(SUPPLIED RECORDS)

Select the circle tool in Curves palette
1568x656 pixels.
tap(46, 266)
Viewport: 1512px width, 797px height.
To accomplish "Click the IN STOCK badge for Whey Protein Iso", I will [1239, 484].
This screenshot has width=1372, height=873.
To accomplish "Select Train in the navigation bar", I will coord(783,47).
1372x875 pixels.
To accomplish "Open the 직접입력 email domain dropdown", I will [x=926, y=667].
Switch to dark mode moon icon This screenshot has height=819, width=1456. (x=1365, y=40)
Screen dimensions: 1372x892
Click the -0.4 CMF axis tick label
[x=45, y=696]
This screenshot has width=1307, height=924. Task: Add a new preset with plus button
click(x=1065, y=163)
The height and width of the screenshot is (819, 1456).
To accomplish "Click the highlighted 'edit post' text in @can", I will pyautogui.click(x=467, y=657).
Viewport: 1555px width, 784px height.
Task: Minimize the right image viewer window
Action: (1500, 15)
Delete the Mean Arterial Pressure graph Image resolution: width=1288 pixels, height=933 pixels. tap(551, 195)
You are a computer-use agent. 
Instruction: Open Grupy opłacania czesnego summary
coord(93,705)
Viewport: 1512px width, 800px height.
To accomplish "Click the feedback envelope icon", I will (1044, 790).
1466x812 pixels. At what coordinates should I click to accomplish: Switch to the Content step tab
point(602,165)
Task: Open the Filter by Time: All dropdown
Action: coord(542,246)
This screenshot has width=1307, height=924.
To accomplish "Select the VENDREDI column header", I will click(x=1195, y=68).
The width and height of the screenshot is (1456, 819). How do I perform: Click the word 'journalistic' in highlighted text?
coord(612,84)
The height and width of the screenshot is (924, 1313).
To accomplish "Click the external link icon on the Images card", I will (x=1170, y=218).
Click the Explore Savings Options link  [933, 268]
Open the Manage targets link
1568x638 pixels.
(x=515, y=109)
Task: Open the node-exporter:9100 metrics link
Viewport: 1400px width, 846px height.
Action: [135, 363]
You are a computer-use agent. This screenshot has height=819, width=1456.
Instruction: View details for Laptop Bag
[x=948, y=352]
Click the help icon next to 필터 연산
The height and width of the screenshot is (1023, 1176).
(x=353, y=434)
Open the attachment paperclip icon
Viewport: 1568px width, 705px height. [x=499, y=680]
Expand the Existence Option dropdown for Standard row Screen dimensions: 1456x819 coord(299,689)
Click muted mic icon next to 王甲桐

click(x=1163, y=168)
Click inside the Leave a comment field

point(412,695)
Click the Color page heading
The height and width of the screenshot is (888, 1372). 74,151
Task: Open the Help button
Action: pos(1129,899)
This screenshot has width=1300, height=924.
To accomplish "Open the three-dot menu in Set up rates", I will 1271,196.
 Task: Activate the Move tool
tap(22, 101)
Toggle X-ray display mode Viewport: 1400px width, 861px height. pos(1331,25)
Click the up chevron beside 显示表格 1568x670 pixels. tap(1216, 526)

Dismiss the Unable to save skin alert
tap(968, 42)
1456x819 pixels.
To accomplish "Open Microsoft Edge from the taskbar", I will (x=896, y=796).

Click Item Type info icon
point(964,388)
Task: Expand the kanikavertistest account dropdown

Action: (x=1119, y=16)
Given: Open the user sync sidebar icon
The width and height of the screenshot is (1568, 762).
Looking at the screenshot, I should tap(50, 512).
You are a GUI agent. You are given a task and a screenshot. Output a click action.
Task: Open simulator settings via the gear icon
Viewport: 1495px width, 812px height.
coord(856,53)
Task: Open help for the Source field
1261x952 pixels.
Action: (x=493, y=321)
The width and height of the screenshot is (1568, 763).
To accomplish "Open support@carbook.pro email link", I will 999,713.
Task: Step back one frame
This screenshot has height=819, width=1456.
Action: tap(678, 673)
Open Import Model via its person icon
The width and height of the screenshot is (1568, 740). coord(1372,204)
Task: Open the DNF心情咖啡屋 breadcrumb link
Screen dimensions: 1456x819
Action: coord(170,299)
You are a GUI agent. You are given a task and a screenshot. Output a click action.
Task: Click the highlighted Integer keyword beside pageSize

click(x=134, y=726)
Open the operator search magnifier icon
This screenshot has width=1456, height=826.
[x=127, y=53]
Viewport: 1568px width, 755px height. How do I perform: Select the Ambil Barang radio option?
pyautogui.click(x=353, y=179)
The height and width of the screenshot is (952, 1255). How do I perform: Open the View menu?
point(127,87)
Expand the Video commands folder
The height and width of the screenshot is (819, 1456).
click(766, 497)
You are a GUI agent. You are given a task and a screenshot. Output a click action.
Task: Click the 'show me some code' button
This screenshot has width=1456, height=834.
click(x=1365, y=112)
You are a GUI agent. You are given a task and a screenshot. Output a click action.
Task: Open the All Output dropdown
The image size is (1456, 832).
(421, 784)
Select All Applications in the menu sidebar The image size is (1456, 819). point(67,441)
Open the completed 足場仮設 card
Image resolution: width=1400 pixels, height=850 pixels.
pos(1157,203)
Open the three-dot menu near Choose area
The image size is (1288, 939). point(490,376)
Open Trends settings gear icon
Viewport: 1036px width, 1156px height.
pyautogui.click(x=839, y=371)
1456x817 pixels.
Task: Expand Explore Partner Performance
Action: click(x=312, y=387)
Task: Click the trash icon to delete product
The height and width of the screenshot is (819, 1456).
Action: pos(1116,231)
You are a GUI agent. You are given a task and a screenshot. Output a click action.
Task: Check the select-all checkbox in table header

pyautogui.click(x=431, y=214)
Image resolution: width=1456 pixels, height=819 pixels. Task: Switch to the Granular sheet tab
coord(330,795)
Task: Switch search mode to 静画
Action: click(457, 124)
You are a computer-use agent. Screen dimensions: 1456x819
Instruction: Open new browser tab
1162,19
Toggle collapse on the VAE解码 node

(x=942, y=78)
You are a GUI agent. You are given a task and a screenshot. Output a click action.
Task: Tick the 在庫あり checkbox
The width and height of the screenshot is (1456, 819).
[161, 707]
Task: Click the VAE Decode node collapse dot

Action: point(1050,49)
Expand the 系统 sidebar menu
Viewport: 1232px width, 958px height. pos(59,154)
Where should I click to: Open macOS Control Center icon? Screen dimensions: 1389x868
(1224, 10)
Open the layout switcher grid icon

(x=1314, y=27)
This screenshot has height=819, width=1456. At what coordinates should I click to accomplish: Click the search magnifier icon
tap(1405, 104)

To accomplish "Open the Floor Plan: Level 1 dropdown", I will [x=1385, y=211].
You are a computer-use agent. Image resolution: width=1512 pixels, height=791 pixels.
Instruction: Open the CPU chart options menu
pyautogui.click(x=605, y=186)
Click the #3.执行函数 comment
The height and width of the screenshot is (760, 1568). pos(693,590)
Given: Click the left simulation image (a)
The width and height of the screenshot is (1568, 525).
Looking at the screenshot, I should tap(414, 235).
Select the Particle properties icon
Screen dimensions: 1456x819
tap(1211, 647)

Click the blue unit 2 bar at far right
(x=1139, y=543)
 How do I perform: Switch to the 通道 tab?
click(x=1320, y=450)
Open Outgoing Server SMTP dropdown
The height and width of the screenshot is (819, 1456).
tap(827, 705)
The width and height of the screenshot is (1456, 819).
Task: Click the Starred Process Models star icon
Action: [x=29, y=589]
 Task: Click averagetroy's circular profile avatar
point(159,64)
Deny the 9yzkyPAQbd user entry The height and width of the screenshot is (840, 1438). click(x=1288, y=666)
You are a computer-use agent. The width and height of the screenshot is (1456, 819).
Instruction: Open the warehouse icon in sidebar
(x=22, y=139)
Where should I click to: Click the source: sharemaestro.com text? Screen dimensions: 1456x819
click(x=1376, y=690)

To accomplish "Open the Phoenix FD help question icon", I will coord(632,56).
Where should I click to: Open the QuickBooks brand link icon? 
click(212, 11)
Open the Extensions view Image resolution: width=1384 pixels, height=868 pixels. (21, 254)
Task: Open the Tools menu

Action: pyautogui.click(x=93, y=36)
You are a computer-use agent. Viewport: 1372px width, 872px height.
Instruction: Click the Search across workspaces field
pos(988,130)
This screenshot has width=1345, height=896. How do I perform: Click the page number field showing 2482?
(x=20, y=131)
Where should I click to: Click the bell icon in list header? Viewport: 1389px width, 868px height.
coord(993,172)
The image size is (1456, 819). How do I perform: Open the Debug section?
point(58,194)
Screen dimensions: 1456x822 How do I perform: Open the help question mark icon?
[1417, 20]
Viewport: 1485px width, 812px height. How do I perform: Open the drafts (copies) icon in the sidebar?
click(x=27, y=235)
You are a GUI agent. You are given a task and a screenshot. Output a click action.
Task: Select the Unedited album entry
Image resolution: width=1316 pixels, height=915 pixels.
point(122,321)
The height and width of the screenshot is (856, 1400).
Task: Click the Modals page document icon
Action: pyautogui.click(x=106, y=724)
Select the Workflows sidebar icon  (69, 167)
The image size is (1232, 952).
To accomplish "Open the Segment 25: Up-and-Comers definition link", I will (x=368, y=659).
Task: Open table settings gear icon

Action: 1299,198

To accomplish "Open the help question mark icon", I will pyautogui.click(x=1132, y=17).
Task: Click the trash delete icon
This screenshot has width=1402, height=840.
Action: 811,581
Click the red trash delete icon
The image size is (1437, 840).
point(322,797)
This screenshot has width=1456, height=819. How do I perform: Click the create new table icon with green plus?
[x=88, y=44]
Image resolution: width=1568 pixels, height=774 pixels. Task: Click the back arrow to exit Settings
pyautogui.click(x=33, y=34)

(End SUPPLIED RECORDS)

TASK DIRECTIONS
Going through the entries above, count the lines that include "user" and state only the result.

RESULT OF THIS TASK
2